Cell phones, text messaging, and the internet make it possible to be constantly in touch instantly with what is happening anywhere on earth. A mountain climber dying of altitude sickness on Mount Everest at an altitude too high to be reached by rescue helicopters used a satellite phone to call home to say good bye to his wife. Whether or not she appreciated this last communication from her husband the irony of the situation does not escape me. Just last week Fidel Castro used the internet to announce his resignation. Does this constant connectedness to the outside world actually improve our lives? In an office setting the constant ringing of phones, the arrival of new E-mail, faxes, and the beeping of cell phones make it impossible to get any work done. Concert halls, hospitals, and meeting rooms find it necessary to ban these devices. Do we really need cell phone service on our subways? The disconnect is best illustrated by a pair of executives on a businessman’s lunch busy talking on their cell phones to other people or a mother who texts her son upstairs in his bedroom that dinner is ready. In all this mass of communication we have lost human contact with those around us.

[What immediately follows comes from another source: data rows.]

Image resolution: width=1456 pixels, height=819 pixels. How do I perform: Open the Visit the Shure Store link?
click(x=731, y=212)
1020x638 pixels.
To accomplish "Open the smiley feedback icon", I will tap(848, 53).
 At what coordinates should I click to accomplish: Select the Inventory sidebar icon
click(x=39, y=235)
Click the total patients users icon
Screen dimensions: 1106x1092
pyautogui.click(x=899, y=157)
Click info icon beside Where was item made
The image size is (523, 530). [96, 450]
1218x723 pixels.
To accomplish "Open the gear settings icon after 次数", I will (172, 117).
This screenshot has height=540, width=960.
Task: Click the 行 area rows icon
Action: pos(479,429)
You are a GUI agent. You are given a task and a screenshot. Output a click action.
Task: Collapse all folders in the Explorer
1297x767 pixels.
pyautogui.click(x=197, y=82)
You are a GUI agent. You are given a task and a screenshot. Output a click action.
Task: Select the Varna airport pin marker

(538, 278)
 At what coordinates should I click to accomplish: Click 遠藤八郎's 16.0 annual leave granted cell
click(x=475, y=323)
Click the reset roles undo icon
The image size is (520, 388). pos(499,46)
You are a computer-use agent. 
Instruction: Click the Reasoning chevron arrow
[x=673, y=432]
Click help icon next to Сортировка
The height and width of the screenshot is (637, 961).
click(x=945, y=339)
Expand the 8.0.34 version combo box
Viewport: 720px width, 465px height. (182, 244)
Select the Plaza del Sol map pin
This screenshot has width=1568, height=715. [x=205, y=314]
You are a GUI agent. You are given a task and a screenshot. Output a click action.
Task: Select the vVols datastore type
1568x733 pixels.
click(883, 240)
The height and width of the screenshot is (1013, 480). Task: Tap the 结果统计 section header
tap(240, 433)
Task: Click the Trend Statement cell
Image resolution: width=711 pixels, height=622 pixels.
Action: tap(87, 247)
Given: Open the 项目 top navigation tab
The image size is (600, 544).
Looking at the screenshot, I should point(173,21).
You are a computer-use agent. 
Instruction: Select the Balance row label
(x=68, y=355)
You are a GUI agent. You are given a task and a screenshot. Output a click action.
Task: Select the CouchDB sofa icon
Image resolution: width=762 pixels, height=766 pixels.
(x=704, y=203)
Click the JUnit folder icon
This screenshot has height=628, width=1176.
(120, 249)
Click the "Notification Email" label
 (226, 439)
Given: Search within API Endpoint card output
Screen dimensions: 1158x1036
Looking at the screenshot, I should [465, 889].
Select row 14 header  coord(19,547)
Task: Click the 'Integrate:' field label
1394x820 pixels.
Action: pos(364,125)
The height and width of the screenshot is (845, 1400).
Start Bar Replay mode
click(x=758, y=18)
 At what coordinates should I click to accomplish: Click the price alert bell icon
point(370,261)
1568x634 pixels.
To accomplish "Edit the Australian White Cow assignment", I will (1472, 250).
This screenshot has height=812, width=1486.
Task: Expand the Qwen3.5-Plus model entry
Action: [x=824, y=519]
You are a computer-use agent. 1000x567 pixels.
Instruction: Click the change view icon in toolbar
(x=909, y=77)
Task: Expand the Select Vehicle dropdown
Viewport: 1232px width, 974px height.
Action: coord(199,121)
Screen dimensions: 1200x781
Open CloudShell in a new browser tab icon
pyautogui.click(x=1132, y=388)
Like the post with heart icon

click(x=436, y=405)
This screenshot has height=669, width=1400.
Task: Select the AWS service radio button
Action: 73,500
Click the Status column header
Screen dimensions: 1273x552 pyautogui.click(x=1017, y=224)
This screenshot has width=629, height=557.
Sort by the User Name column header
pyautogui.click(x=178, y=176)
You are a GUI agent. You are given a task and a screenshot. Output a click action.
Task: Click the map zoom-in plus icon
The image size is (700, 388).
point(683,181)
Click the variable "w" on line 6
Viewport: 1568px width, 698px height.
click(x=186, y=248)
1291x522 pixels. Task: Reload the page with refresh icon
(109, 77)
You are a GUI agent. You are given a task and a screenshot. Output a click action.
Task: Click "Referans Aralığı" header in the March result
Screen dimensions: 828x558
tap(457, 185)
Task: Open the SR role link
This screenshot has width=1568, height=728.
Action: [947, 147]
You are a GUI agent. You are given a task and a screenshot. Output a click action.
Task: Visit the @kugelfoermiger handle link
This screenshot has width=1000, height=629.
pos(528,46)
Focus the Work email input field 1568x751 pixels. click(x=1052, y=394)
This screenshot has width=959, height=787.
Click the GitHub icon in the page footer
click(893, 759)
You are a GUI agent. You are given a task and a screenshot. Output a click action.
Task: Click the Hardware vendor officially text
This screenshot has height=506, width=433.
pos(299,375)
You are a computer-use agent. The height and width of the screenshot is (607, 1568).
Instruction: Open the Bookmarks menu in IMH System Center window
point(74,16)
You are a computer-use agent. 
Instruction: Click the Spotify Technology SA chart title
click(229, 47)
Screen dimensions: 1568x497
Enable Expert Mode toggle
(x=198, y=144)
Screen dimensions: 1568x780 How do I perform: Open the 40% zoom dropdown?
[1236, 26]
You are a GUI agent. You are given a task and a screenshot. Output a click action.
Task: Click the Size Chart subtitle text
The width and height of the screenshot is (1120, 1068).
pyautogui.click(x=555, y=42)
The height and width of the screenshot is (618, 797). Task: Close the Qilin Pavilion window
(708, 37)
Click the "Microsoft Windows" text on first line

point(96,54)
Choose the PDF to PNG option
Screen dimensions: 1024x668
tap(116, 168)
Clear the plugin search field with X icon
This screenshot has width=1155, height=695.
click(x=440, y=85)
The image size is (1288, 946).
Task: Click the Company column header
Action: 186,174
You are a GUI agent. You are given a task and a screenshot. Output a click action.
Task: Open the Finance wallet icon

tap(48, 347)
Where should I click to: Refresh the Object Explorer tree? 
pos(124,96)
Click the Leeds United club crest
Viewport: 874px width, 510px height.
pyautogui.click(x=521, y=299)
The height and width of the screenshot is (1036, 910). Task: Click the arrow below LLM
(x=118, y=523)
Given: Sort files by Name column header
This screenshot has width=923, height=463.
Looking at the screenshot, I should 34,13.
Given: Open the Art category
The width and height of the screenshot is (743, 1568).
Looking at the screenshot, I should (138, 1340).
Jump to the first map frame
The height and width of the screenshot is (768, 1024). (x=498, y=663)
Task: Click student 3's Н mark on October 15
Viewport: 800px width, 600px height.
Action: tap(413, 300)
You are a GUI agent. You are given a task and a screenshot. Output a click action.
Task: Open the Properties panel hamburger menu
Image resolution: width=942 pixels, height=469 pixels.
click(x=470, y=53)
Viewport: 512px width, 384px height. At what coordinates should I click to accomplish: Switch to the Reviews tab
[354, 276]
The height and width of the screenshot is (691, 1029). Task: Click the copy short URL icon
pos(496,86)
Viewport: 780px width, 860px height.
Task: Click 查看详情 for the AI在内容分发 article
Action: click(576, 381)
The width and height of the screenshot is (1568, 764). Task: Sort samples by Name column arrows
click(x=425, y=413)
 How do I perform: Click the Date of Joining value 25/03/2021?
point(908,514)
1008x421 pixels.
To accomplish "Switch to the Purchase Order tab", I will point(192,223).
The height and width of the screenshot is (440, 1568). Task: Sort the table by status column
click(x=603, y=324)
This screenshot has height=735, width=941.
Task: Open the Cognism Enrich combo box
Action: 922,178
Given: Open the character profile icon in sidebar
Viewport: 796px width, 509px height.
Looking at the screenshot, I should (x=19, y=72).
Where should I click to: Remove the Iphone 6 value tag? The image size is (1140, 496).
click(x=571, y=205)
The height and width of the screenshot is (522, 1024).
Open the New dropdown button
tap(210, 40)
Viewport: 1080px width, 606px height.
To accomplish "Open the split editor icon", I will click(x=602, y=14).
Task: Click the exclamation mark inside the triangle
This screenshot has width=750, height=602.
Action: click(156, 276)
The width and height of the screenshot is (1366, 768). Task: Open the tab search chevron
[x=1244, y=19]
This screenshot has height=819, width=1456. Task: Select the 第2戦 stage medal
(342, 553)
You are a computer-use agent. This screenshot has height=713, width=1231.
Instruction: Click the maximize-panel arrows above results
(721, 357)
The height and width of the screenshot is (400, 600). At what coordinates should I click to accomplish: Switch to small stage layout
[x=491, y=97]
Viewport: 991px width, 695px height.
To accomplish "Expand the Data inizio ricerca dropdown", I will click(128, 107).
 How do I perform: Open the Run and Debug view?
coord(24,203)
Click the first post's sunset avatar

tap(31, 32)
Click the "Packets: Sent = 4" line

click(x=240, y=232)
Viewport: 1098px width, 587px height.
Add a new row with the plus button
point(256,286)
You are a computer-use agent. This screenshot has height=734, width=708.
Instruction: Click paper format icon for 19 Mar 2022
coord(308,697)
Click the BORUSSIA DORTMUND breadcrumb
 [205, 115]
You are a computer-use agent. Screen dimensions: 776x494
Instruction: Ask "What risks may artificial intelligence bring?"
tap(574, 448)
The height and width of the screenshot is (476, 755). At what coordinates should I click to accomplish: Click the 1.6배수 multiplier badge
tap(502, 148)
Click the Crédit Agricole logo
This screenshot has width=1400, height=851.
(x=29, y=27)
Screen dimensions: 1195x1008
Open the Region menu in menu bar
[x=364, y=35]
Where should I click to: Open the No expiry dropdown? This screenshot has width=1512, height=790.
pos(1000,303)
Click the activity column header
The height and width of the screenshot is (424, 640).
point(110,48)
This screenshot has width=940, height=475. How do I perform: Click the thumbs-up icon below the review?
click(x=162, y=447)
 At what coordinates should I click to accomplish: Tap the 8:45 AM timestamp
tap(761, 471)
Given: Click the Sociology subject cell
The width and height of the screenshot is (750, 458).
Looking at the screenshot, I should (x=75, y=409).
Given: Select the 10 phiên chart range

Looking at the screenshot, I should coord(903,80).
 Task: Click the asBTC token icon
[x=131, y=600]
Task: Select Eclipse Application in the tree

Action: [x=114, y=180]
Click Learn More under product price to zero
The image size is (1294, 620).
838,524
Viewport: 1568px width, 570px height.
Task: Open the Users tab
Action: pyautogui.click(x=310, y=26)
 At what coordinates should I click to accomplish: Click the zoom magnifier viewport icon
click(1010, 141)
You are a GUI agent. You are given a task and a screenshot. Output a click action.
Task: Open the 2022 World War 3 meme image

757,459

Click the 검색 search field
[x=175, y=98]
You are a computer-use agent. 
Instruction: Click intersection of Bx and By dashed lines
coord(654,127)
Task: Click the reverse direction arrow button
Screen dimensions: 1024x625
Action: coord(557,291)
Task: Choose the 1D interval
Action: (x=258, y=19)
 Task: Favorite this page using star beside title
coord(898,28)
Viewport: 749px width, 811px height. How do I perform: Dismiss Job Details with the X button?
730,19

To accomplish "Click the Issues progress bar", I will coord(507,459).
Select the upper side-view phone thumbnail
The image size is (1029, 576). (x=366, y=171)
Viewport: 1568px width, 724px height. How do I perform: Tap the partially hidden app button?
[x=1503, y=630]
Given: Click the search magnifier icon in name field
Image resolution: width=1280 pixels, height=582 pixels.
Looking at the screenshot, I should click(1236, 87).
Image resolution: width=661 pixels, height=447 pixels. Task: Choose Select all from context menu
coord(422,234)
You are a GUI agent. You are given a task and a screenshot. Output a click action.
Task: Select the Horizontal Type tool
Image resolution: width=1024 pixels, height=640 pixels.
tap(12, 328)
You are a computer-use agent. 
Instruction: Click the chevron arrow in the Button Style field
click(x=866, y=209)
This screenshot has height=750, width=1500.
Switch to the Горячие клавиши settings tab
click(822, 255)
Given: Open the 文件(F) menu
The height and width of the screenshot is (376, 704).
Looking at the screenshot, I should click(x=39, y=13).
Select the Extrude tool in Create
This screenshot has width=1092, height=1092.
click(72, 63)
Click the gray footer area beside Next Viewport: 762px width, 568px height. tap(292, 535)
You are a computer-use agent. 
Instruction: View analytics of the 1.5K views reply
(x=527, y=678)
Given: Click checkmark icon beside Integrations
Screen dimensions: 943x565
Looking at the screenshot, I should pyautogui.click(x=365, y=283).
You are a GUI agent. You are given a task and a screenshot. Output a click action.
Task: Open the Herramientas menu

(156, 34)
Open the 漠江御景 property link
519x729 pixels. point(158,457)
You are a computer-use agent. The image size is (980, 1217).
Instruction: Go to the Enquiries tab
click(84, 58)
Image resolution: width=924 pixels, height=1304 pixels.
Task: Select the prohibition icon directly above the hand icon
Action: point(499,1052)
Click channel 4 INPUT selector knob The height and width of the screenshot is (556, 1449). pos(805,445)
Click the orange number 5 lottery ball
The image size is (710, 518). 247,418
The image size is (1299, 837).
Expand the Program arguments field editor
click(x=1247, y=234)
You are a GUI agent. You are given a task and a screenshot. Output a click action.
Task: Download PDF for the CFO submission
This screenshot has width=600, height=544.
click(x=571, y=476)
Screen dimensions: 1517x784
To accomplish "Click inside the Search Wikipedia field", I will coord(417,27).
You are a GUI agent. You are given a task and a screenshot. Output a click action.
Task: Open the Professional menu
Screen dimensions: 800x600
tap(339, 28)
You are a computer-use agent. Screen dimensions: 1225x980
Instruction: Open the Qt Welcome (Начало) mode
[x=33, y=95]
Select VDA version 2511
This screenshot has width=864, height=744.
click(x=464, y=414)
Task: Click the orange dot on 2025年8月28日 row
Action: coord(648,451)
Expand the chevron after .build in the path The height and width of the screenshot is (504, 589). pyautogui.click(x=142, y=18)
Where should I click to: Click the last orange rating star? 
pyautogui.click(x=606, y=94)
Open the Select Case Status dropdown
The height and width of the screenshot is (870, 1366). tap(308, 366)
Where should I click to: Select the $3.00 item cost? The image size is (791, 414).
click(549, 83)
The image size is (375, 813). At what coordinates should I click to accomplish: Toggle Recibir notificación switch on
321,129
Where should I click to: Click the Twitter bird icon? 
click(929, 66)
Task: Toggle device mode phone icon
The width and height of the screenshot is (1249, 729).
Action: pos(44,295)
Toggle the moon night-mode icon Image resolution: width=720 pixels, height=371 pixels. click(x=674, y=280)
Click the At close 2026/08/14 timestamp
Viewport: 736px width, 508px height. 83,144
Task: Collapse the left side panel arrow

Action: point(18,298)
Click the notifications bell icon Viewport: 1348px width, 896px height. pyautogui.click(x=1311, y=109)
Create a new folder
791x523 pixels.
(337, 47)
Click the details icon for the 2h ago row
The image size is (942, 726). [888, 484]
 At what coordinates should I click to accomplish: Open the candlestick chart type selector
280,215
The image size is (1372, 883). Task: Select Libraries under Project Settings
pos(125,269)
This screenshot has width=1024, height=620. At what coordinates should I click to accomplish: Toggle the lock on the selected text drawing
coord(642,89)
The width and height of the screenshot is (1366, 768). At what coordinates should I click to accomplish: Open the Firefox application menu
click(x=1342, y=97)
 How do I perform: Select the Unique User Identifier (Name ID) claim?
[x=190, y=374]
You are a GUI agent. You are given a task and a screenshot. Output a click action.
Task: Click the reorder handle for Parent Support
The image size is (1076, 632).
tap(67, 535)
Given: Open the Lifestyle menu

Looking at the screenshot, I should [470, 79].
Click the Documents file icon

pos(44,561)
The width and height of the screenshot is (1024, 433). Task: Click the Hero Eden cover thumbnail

Just as it is now possible to keep a body technically alive for years after the individual inside it is clinically dead; the fact that we can be constantly electronically in touch with the world at large doesn’t mean that it is necessarily a good thing that we actually do so. Too much information and stimulus can lead to intellectual and emotional overload. We need time for quiet reflection and contemplation. Why else would oriental practices that teach this be so popular? We need sleep so that we may dream but wakeful day-dreaming is equally healthy. The fact that it is possible for us to learn what Tom Cruise had for breakfast doesn’t make it right or necessary for us to have this information. Technology continues to outpace philosophical, theological, and legislative thought on its use. Celebrities’ rights to privacy and by corollary those of ordinary citizens will become more and more burning issues in the years to come. Does the fact that their fame fuels their salaries make it right for the public to stalk Sports and Entertainment Stars 24/7? I think not!